To begin, confirm the anesthetization of the mouse by assessing the absence of a response to a toe pinch. Secure the mouse into the inner animal holder with its head and upper hind shoulders exposed through the rectangular opening while the dorsum and lower hind limbs remain shielded. Apply surgical tape across the upper hind shoulders to secure the mouse.
Insert the inner animal holder into the outer holder. After opening the secondary anesthesia line inside the animal holder, seal off the end of the holder to prevent the anesthetic from leaking out of the tube and the mouse from moving during the experiment. Align the outer animal holder's four millimeter circular aperture directly over the mouse's left eye.

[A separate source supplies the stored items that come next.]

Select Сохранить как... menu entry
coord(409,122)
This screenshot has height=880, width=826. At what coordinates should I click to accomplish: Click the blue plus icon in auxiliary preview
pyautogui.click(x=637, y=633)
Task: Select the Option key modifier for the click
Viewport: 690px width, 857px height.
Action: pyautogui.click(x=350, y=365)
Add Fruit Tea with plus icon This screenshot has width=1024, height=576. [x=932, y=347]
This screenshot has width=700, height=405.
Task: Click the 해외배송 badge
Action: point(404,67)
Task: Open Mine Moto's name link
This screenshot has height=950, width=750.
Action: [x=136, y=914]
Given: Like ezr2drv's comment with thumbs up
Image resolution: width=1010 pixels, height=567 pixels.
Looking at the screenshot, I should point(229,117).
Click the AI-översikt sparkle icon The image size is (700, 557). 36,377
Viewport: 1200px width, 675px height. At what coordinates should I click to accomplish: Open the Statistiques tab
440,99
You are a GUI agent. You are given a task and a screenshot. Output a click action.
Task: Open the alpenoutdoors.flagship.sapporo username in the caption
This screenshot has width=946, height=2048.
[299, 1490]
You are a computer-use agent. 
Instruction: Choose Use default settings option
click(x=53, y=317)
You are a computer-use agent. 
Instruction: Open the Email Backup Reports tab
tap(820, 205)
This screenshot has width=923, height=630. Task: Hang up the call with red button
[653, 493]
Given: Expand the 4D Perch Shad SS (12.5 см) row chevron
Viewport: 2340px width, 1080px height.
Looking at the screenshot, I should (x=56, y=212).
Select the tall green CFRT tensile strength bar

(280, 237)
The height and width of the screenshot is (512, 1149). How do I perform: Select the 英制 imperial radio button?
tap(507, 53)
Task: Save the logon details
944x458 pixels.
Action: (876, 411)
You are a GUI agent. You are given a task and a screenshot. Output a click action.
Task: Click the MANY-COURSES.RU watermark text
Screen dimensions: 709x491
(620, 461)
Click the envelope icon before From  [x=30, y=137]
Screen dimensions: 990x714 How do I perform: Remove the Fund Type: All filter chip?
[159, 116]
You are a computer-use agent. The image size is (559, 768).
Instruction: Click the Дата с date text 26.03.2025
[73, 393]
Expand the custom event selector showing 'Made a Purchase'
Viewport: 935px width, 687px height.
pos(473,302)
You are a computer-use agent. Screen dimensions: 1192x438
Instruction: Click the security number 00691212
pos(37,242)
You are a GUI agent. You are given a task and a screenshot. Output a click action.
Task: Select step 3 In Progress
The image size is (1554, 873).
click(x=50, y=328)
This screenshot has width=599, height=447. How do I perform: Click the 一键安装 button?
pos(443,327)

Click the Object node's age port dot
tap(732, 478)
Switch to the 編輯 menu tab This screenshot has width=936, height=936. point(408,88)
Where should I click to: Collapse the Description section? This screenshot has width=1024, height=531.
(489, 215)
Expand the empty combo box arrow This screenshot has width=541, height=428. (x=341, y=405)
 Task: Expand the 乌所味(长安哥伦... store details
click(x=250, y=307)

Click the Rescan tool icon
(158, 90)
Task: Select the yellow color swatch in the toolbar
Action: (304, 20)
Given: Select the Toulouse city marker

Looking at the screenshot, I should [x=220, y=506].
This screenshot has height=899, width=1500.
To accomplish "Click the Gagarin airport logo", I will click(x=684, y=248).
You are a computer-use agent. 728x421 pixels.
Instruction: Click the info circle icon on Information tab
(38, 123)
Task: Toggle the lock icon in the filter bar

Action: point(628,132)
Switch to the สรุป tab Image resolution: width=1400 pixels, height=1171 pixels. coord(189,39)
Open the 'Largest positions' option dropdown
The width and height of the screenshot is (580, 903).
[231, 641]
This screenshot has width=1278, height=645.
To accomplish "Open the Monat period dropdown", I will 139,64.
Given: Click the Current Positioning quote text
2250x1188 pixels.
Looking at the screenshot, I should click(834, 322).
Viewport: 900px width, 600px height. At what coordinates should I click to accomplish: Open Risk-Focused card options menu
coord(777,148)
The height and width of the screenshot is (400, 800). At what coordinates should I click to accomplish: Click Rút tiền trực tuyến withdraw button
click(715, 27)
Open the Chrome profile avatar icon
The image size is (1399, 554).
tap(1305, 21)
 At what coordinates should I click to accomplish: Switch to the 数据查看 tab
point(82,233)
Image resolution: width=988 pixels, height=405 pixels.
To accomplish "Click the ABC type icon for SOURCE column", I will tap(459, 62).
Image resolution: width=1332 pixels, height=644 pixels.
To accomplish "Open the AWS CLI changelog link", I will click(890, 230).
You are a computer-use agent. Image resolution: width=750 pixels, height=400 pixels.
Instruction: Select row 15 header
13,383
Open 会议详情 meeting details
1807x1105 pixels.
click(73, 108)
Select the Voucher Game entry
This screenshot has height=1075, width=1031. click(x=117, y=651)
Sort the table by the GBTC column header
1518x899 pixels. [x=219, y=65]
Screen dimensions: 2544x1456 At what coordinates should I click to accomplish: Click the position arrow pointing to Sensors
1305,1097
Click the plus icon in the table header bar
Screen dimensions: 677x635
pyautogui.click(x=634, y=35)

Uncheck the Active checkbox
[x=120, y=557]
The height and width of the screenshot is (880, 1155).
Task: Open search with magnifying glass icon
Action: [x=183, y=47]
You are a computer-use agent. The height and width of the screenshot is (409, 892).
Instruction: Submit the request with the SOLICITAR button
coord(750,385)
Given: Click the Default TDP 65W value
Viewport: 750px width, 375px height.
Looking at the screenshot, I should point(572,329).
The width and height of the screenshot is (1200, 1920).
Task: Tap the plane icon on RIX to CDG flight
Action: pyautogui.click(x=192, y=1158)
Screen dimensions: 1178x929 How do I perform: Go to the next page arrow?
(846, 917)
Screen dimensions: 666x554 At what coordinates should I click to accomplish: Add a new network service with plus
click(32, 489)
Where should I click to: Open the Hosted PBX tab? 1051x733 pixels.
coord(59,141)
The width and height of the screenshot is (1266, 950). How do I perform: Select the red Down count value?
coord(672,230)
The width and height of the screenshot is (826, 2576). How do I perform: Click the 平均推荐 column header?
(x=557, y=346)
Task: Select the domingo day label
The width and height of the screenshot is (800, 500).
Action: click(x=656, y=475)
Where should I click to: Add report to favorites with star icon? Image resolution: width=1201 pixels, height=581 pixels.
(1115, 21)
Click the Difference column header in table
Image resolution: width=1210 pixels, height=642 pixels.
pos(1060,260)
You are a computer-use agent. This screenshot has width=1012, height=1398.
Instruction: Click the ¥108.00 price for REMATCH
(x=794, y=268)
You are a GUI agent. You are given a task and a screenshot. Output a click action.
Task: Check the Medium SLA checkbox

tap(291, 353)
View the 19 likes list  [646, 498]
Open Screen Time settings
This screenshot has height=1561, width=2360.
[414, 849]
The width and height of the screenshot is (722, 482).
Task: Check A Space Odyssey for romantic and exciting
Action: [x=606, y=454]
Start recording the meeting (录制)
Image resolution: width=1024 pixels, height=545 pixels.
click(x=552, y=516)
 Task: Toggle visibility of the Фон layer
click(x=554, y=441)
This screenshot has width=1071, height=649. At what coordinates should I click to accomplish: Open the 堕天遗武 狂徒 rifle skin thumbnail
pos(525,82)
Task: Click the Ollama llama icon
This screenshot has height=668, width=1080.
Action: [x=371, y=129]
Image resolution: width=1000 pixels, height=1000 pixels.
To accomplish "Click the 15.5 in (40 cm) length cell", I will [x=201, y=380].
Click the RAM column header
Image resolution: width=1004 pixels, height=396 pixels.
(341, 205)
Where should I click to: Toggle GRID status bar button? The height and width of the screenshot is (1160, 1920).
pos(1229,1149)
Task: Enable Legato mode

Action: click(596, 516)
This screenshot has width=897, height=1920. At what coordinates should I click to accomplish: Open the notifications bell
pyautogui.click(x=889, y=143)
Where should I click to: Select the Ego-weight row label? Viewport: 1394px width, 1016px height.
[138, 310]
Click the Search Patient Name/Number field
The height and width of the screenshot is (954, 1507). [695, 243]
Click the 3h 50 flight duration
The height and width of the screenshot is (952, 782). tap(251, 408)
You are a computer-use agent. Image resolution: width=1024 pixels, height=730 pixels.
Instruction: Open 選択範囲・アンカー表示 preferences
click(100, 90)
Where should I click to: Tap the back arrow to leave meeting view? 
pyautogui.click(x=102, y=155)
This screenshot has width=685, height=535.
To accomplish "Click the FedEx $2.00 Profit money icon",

Position the animal holder on the XY table using the control knobs, so that its aperture aligns with the barrel of the paintball gun, and the external surface is five millimeters from the end of the barrel. After calibration, initiate the over-pressure air sequence to deliver two bursts of 15 PSI at an interval of 0.5 seconds. For the sham group mouse, turn the animal holder away from the barrel, block the air with a cardboard shield and expose it to the noise of the over-pressure air.
Healthy densely packed axons were observed in the sham group. In contrast, the ITON group exhibited signs of axon degeneration, including irregularities in axon shape and myelin sheath breakdown. The total number of axons significantly decreased in the ITON group compared to the sham group.
A significant increase in degenerative profiles was detected in the ITON group compared to the sham group. Increased microglia proliferation was observed in the retina of ITON mice, with microglia extending into the outer nuclear layer. Compared to the sham group, where microglia remained in their typical retinal layers.
Intact synaptic connections between rod bipolar cells and photoreceptors were noted in both ITON and sham mice, with no detected synaptopathy.